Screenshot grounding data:
== Segment start ==
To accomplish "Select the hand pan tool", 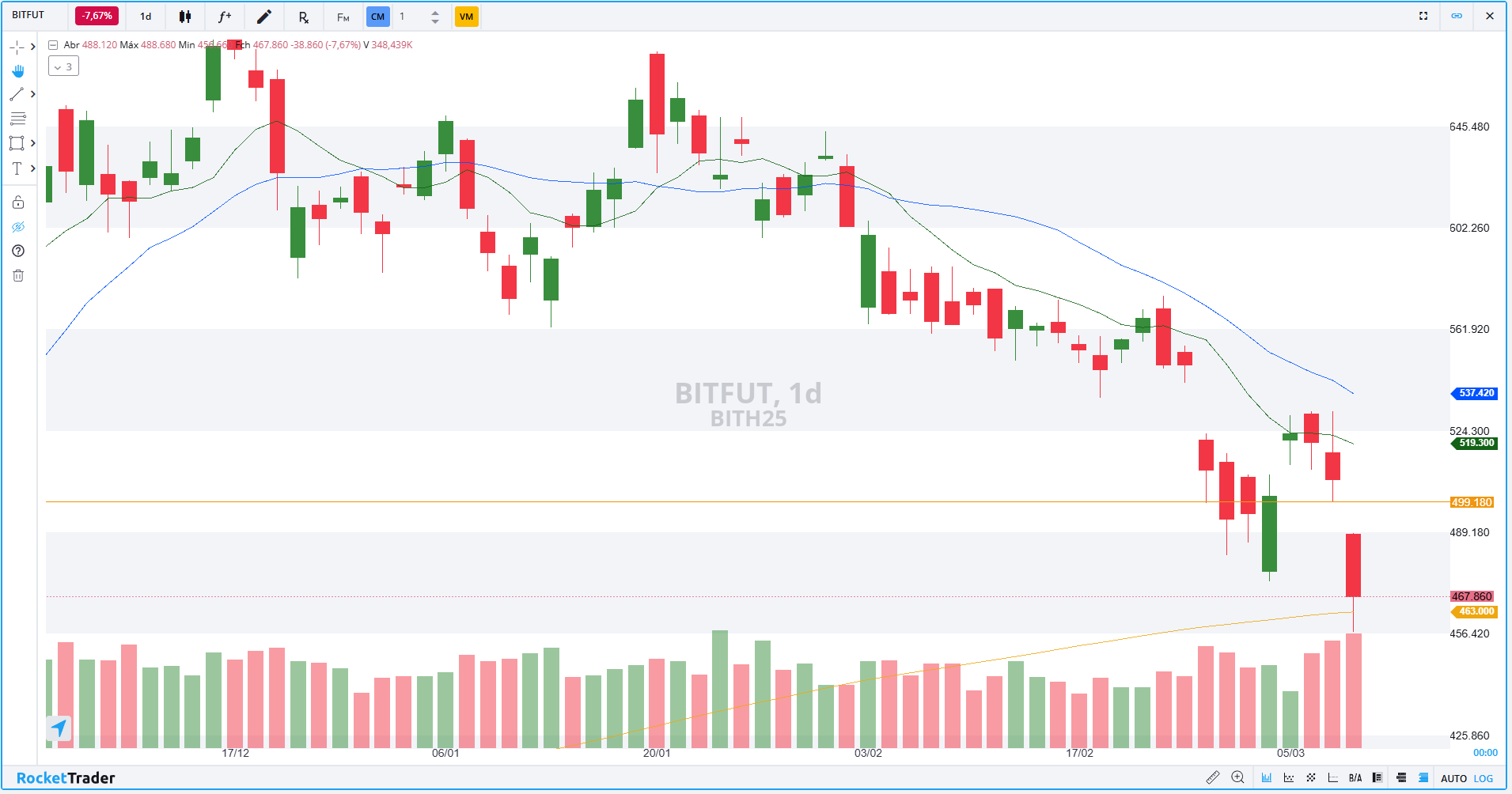I will click(17, 71).
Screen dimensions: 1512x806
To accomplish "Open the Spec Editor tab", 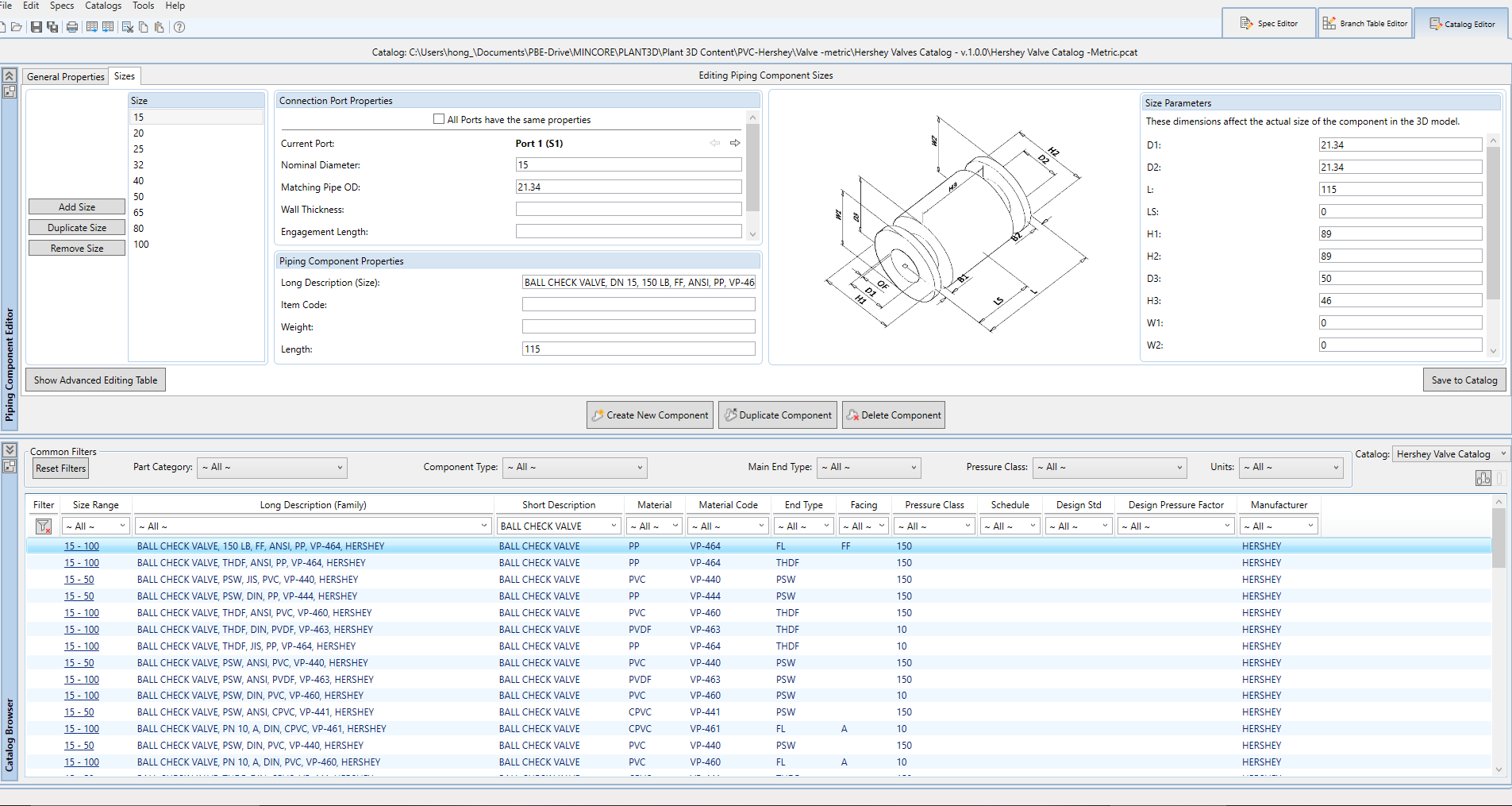I will [x=1268, y=24].
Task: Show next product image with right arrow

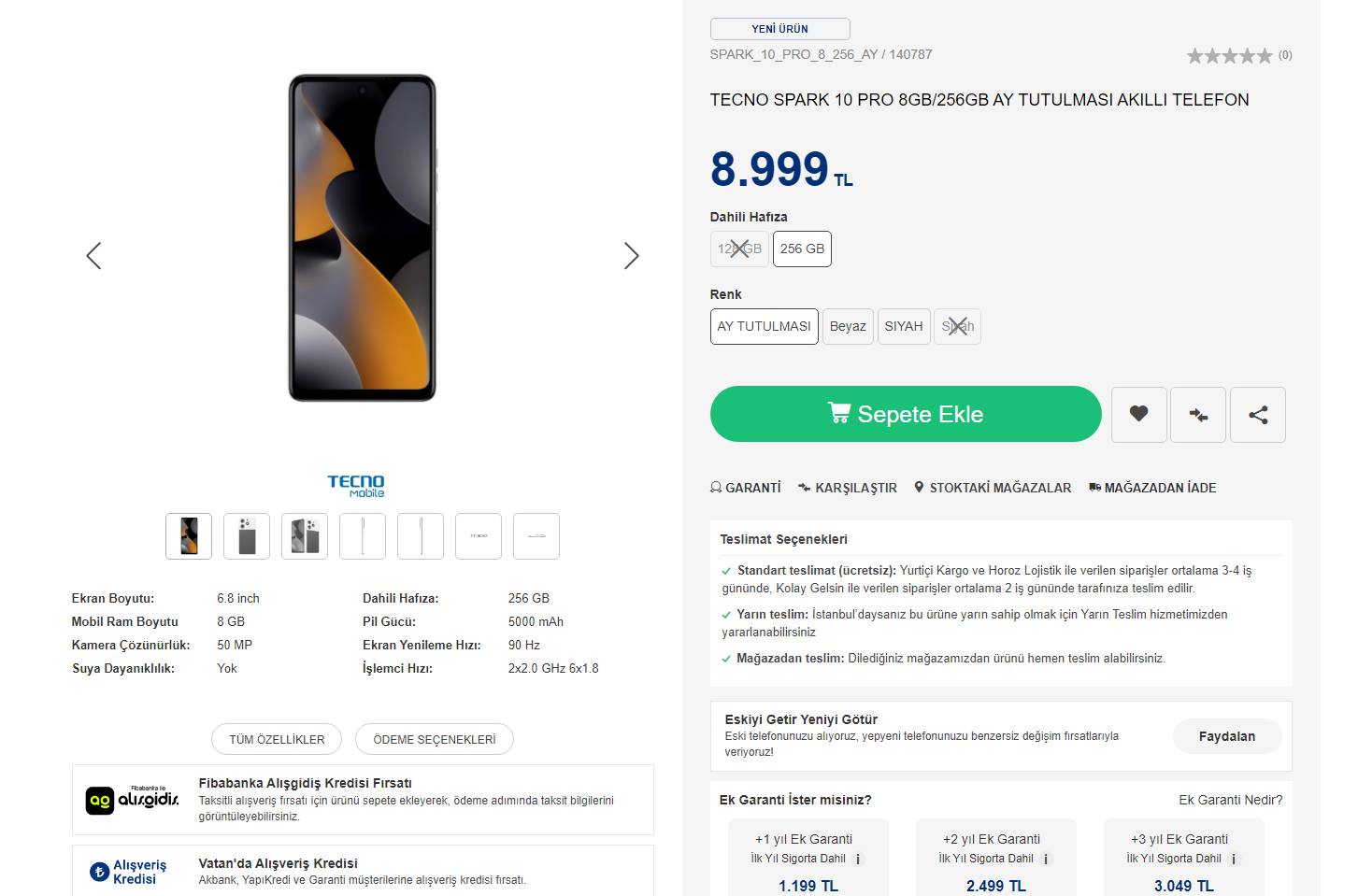Action: (x=632, y=256)
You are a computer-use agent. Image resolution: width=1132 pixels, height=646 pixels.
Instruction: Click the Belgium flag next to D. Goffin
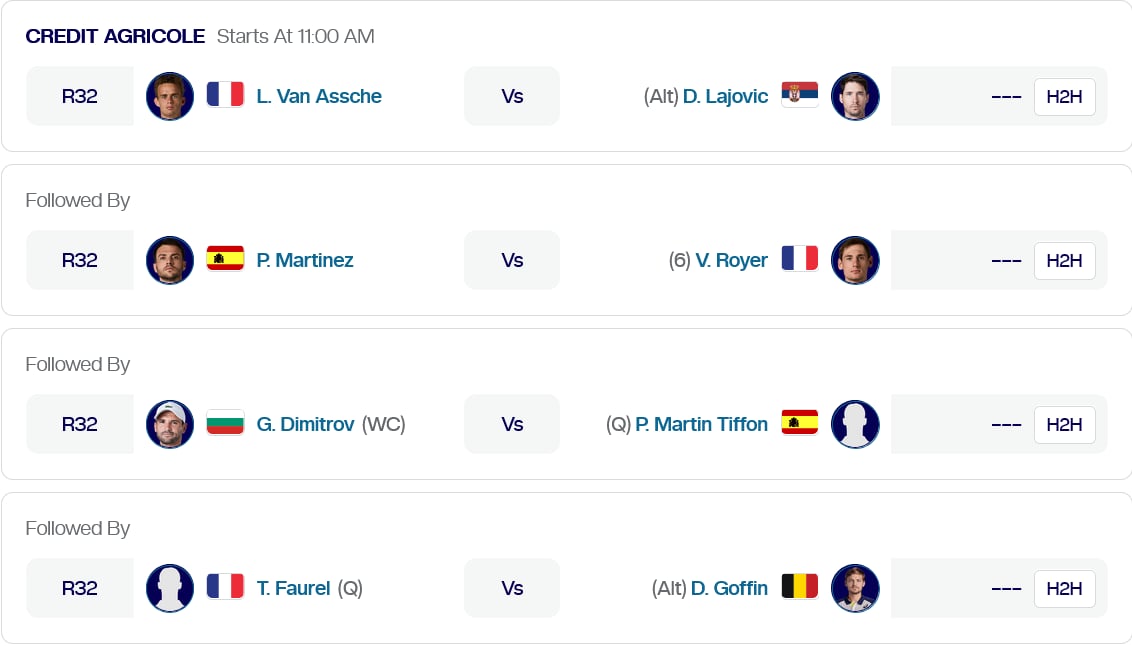point(799,588)
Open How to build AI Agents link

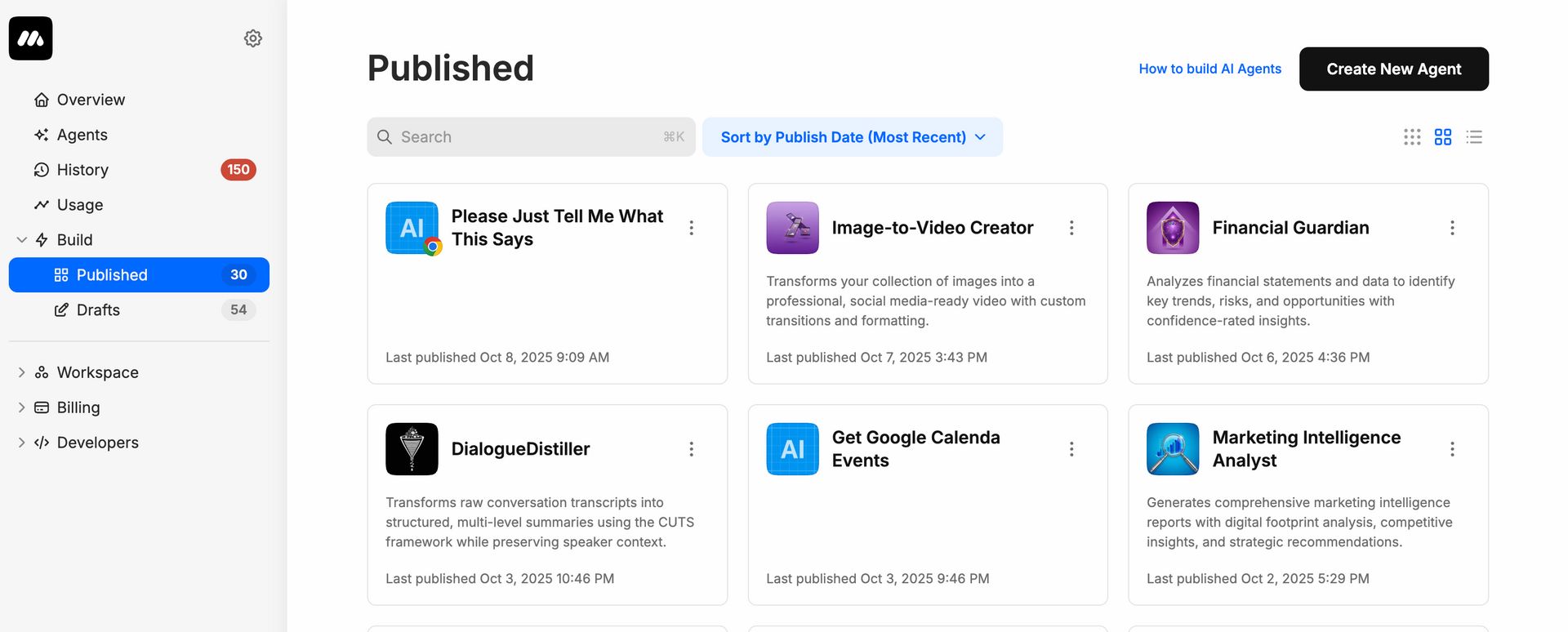click(1209, 69)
== Segment end ==
» **Description of the task**: Lines from the one containing "Instruction: Click the" through the end of the entries above, both included, are to be written out exactly; no pictures and no other lines.

» **Solution for this exercise**:
Instruction: Click the Belgium flag next to D. Goffin
point(799,588)
Open How to build AI Agents link

click(1209, 69)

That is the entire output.